### What you are asked to do
Look through the entries below and return all lines including the word "agent".

### Supplied information
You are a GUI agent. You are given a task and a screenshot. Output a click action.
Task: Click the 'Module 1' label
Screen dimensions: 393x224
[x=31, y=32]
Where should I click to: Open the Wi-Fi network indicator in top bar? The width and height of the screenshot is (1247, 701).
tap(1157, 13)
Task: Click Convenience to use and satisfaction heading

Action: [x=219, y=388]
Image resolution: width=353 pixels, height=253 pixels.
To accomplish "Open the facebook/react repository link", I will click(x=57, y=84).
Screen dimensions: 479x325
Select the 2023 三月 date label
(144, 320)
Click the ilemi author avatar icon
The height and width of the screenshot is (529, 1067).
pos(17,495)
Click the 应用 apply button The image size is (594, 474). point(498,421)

---

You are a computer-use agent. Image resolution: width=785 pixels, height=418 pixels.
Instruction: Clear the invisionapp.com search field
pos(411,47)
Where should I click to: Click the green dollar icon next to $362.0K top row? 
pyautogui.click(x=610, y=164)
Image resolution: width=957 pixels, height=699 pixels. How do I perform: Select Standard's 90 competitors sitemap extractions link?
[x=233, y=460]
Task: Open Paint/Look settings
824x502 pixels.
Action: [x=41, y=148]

--

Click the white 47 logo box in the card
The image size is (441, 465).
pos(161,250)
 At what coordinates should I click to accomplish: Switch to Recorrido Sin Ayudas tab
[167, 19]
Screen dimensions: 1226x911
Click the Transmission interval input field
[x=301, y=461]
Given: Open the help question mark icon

### Solved problem
You are a GUI agent. You are given a task and a screenshot. Output a click action.
You are a computer-use agent. Image resolution: width=785 pixels, height=418 pixels.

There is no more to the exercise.